To test whether romantic affect indeed mediated the effect of experimentally manipulated risk of ending the relationship on commitment, we conducted a mediation analysis. For this analysis, we recoded manipulated risk (i.e., deterrence) as a variable with the following levels: + 1 − 1 + 1 − 1. This allowed us to contrast the control/moderate risk conditions to the low/high risk conditions, as we made comparable predictions for the collapsed conditions. Thus, the two levels of the new variable were + 1 (control/moderate manipulated risk) versus − 1 (low/high manipulated risk). Using a bias-corrected bootstrapping procedure (5000 resamples) with SPSS code (Hayes 2013; Preacher and Hayes 2004), we found that romantic affect fully mediated the effect of manipulated risk perception on relationship commitment, as the initial total effect of risk perception on commitment (c = 0.49, 95% CI [0.15–0.83]) became non-significant after romantic affect was included in the analysis (c’ = − 0.03, 95% CI [− .23, 0.17]), while the indirect effect of risk on commitment through romantic affect was nonzero (ab = 0.52, 95% CI [0.26–0.82]) (Fig. 2).5 The results of the mediation analysis thus confirm the hypothesized role of romantic affect in furthering relationship commitment (e.g., Gonzaga et al. 2001), and furthermore clearly substantiate and also complement Miron et al.'s (2009, 2012) findings on the mediational role of romantic affect—in our case, on the basis of manipulated risk perception.

Fig. 2

Effect of experimentally manipulated risk of ending the relationship on commitment as mediated by positive romantic affect. 95% bootstrap bias-corrected confidence intervals are displayed in parenthesis. Regression coefficients are unstandardized B coefficients. The indirect effect (ab) is significant with B = 0.52, 95% BC CI [0.26–0.82]. Bootstrap results are based on 5000 bootstrap samples

General discussion

Drawing on emotional intensity theory (Brehm 1999; Brehm and Brummett 1998; Brehm and Miron 2006), the main purpose of the present research was to test whether—and to show how—the manipulated risk of ending a relationship influenced the intensity of romantic affect and commitment towards the partner. The intensity of romantic feelings of affect and commitment varied as a cubic function of increasing levels of manipulated risk of breakup (risk not mentioned vs. low vs. moderate vs. high).6 All three study’s hypotheses were supported. First, we found that the intensity of romantic affect was strong when the risk of breakup was not mentioned; substantially reduced when the risk was low; strong when the risk was moderate; and, again, significantly reduced when the risk was high. Second, the intensity of commitment followed exactly the same cubic pattern. Third, we also showed that the effects of manipulated risk on romantic commitment were fully mediated by feelings of romantic affect.

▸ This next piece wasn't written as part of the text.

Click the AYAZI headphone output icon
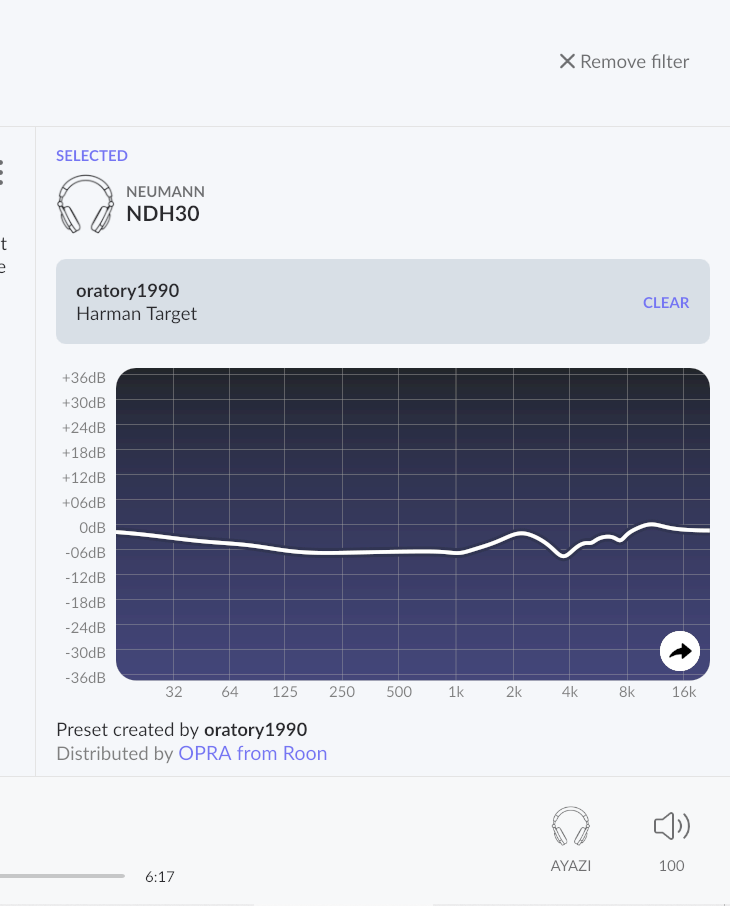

Our results conceptually confirm and extend prior work by Miron and colleagues on the intensity of romantic feelings (Miron et al. 2009, 2012). In our study, the manipulation of risk was responsible for the cubic variations in the intensity of romantic feelings, well beyond participants’ objective reports of the actual number of disputes they had with their romantic partner (cf. footnote 4). Miron et al.’s (2009) manipulation of partner’s flaws and negative characteristics, clearly referred to obstacles that only potentially qualified as ‘risky’ for the relationship. In our study, we brought this line of thought a step further. We directly manipulated the risk of breakup, in the conviction that any challenge to the stability of a romantic relationship would systematically strengthen or reduce the intensity of romantic feelings, as long as it affected the perceived risk of relationship breakup. Any potentially stressful event, any negative partner’s characteristic, or any actual risk factor can act as a deterrent to the extent that it is perceived as ‘risky’ for the fate of the relationship.

A direct implication of the above reasoning is that the perceived risk of breakup may itself mediate the effects of actual obstacles—whether internal or external to the relationship (e.g., Neff and Karney 2004)—on romantic feelings. The perceived risk of breakup would thus represent a critical element directly linking the effects of actual obstacles to variations in strength of romantic feelings. This insight could be profitably tested in future research.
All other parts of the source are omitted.